History and etymology
In an 1831 case in the U.S. Supreme Court, Jackson ex dem. Bradstreet v. Huntington, the phrase "black letter" was used: "It is seldom that a case in our time savours so much of the black letter; but the course of decisions in New York renders it unavoidable...". The phrase "black-letter law" was used in the Pennsylvania Supreme Court case Naglee v. Ingersoll, 7 Pa. 185 (1847). The phrase does not come from association with Black's Law Dictionary, which was first published in 1891. Instead, it presumably refers to the practice of setting law books and citing legal precedents in blackletter type, a tradition that survived long after the switch to Roman and italic text for other printed works.

The phrase definitely refers to a distillation of the common law into general and accepted legal principles. This can be seen in the quote above from the Supreme Court where the court is noting that while the black letter law is clear, New York precedent deviates from the general principles.

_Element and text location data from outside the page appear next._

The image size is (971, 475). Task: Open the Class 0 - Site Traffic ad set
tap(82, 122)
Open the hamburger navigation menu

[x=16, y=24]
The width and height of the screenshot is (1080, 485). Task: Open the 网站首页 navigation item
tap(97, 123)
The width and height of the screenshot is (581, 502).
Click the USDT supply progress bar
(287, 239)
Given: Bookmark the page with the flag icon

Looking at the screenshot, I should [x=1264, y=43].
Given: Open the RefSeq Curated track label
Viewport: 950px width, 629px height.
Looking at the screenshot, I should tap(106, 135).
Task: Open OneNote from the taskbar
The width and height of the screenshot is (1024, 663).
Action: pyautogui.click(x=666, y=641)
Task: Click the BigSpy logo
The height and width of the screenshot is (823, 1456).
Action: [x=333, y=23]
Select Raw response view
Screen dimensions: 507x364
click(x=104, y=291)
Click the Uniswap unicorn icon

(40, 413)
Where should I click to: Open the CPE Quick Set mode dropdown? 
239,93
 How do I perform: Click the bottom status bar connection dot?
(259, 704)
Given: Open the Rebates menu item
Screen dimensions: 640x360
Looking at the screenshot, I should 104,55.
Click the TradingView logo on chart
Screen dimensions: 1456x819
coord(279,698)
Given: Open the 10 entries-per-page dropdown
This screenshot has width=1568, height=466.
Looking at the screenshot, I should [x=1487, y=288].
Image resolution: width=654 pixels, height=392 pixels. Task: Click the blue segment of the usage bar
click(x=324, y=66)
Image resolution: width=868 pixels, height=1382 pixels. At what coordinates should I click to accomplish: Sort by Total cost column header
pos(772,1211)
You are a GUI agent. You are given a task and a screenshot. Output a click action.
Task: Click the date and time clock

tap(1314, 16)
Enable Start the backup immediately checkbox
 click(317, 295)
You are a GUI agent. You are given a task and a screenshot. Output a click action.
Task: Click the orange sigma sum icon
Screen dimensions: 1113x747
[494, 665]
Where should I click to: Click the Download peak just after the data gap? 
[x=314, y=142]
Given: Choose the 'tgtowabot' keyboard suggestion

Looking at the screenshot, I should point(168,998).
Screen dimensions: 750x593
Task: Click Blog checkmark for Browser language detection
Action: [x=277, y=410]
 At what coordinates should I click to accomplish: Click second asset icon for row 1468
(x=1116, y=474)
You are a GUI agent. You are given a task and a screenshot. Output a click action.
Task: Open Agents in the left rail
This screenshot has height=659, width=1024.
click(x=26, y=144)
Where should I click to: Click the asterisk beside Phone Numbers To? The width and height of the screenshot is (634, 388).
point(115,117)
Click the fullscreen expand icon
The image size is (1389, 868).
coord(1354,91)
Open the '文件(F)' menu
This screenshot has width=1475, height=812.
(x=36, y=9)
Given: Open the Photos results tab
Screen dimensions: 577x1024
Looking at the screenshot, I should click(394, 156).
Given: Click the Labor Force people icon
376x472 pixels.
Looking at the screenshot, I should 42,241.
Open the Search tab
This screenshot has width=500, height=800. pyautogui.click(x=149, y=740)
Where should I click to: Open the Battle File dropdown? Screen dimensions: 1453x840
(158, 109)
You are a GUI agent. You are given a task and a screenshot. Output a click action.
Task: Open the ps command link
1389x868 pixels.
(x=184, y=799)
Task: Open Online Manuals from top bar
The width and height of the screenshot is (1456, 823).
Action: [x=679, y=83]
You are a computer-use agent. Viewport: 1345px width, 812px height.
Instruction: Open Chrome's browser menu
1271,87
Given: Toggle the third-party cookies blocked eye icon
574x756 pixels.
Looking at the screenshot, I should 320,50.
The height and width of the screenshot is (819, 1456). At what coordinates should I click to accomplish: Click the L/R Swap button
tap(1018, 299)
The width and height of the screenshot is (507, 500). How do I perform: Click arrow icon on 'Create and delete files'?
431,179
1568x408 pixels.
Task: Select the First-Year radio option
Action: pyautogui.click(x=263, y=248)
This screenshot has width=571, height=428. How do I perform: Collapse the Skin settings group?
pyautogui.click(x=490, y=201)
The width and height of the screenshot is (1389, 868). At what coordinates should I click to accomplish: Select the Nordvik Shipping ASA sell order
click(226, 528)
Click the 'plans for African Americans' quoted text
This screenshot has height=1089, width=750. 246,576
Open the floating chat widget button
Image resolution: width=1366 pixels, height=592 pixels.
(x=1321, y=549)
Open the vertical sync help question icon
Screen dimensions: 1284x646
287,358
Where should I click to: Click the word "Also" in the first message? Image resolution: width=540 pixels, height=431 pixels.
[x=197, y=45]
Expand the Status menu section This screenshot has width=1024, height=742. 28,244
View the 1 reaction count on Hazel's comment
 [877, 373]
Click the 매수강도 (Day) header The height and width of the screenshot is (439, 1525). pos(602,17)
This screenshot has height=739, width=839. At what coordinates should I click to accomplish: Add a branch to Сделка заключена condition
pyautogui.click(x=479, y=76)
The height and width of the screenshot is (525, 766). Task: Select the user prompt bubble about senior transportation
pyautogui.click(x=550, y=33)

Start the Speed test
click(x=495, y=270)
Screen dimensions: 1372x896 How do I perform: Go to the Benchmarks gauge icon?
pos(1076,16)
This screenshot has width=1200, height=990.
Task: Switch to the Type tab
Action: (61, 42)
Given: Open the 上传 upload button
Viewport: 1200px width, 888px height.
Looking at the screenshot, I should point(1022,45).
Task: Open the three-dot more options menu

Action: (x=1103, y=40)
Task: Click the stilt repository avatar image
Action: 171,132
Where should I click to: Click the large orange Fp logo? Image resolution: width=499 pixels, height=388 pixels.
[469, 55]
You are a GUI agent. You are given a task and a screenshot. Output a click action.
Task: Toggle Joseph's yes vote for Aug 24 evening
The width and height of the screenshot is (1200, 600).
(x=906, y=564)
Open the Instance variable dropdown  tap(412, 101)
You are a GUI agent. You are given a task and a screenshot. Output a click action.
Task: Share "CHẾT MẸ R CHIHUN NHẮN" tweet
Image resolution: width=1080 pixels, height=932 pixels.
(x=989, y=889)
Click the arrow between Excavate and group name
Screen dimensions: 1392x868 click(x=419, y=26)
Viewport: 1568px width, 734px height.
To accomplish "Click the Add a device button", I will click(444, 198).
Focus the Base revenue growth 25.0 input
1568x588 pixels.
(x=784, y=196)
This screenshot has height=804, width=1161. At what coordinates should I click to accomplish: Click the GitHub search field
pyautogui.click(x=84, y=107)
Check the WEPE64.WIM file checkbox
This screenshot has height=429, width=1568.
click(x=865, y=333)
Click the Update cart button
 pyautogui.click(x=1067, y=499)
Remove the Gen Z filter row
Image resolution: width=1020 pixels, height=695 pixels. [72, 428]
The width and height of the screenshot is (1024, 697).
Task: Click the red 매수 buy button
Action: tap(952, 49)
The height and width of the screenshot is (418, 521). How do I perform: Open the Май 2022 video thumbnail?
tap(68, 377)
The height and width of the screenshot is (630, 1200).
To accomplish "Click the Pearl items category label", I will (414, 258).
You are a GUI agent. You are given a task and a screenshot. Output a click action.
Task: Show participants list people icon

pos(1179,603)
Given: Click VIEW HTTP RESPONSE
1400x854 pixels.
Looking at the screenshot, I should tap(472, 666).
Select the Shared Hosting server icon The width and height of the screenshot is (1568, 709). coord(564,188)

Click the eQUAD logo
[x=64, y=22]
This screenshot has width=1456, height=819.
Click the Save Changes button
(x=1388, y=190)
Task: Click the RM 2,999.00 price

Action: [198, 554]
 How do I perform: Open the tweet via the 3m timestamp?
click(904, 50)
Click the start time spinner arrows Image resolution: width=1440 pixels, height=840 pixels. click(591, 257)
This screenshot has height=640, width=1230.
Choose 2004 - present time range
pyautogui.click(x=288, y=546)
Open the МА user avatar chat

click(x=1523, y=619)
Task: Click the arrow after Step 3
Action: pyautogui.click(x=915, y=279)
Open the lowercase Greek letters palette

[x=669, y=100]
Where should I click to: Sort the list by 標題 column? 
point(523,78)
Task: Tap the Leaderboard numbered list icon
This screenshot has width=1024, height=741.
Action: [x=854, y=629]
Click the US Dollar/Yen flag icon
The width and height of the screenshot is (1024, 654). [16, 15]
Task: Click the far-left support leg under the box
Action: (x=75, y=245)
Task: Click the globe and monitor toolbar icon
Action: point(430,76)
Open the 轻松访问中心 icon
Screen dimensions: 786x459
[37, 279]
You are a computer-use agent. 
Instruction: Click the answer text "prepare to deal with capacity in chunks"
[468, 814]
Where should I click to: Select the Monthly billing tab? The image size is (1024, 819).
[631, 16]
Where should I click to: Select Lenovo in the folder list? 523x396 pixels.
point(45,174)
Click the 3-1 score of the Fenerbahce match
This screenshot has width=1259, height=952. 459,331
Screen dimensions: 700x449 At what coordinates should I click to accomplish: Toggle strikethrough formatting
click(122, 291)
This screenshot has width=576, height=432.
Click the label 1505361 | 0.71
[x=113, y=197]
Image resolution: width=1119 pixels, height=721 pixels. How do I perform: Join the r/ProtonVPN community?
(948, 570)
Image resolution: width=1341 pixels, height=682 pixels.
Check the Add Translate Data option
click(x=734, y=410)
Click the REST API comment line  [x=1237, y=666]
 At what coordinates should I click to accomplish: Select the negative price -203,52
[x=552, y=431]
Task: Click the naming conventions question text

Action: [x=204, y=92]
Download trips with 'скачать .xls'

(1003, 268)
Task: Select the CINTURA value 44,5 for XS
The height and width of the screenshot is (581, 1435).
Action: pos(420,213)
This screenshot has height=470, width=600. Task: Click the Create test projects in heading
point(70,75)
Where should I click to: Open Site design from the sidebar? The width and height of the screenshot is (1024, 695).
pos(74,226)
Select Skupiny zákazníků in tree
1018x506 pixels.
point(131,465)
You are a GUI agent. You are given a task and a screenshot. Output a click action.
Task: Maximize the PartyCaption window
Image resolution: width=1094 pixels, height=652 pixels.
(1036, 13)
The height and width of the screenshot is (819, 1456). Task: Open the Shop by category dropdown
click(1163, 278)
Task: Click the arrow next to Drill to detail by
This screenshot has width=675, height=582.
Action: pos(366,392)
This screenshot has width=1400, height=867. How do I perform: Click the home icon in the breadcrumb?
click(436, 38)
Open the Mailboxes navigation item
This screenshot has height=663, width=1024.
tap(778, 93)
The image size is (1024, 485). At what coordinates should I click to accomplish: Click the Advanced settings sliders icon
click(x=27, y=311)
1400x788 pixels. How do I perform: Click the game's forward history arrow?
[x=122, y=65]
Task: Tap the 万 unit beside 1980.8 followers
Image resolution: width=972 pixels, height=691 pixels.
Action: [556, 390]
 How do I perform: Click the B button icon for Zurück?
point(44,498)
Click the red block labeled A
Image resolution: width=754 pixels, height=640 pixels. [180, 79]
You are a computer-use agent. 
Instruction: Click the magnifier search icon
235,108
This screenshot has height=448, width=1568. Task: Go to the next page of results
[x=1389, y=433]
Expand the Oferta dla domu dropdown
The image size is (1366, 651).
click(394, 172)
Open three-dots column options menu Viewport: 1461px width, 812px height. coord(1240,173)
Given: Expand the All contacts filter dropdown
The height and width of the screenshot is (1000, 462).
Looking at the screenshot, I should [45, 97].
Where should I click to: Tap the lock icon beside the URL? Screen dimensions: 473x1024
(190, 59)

In common law, the informal black letter legal doctrine includes the basic principles of law generally accepted by the courts and/or embodied in the statutes of a particular jurisdiction. The letter of the law is its actual implementation, thereby demonstrating that black letter laws are those statutes, rules, acts, laws, provisions, etc. that are or have been written down, codified, or indicated somewhere in legal texts throughout history of specific state law. This is often the case for many precedents that have been set in the common law. An example of such a state within the common law jurisdiction, and using the black letter legal doctrine is Canada. Canada is a monarchical state, with its roots invested in Colonial England, and black letter law is the principles of law accepted by the majority of judges in most provinces and territories. Sometimes this is referred to as "hornbook law" meaning treatise or textbook, often relied upon as authoritative, competent, and generally accepted in the field of Canadian law. In lawyer lingo, hornbook law or black letter law is a fundamental and well-accepted legal principle that does not require any further explanation, since a hornbook is a primer of basics. Law is the rule which establish that a principle, provision, references, inference, observation, etc. may not require further explanation or clarification when the very nature of them shows that they are basic and elementary.

Similar phrases
The phrase is nearly synonymous with the phrase "hornbook law". There are a number of venerable legal sources that distill the common law on various subjects known as Restatement of the Law. The specific titles will be "The Restatement (First) of Contracts" or "The Restatement of Agency" etc. Each of these volumes is divided into sections that begin with a text in boldface that summarizes a basic rule on an aspect of the law of contracts, agency etc. This "restatement" is followed by commentary and examples that expand on the principle stated.

Another synonymous term, usually used in the United Kingdom is "trite law".